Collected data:

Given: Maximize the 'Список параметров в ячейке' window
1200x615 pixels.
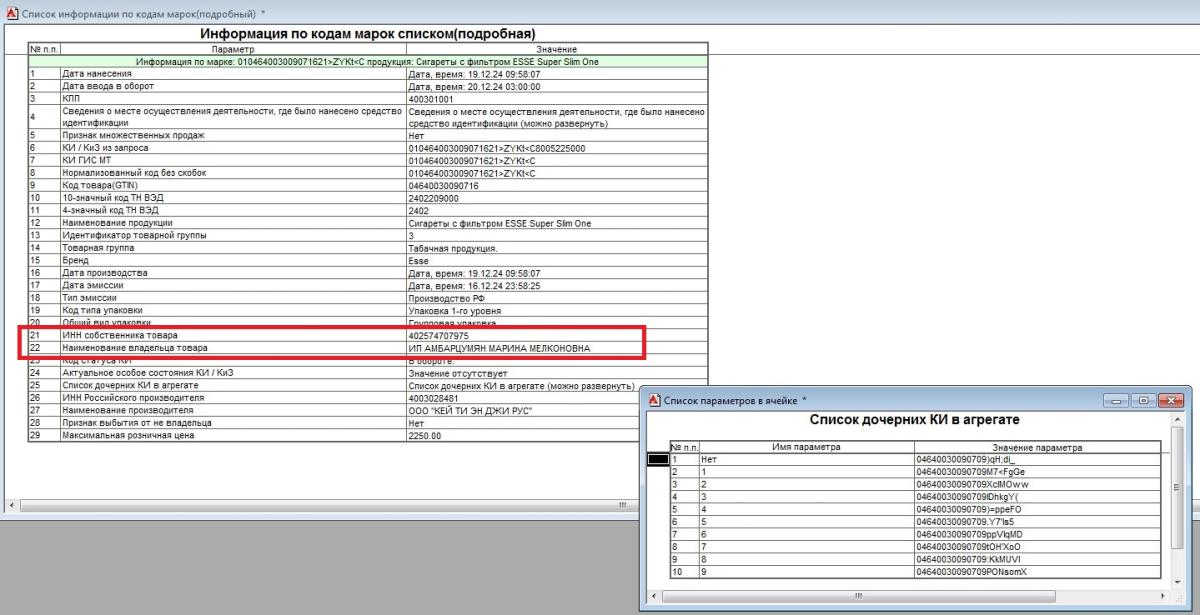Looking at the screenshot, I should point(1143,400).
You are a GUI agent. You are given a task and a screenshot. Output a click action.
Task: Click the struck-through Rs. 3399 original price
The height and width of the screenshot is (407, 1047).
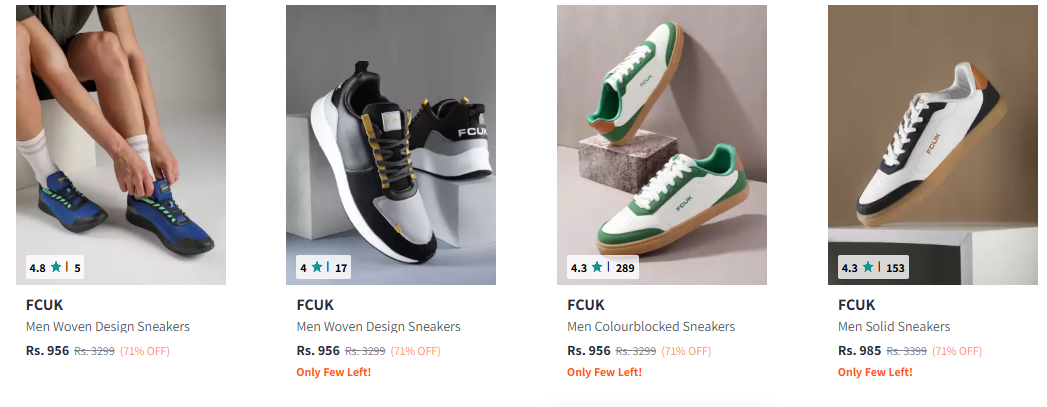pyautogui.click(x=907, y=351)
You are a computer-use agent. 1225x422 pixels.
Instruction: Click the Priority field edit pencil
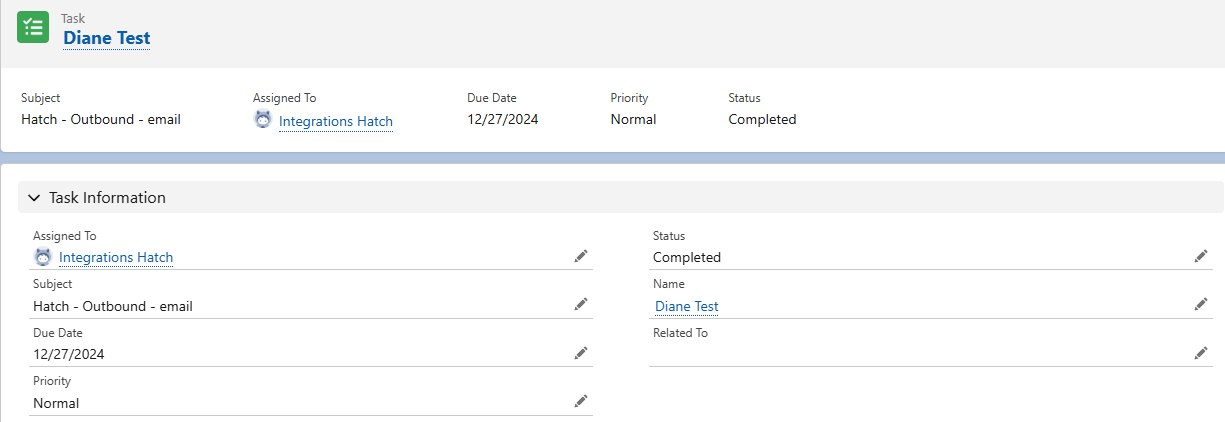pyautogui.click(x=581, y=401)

Action item: In the records above, find the line that contains "Task: Click the", then write it out along with every line after it, exactly, through the last one. Leave the pictures out.

Task output:
Task: Click the struck-through Rs. 3399 original price
The height and width of the screenshot is (407, 1047).
pyautogui.click(x=907, y=351)
You are a computer-use agent. 1225x422 pixels.
Instruction: Click the Priority field edit pencil
pyautogui.click(x=581, y=401)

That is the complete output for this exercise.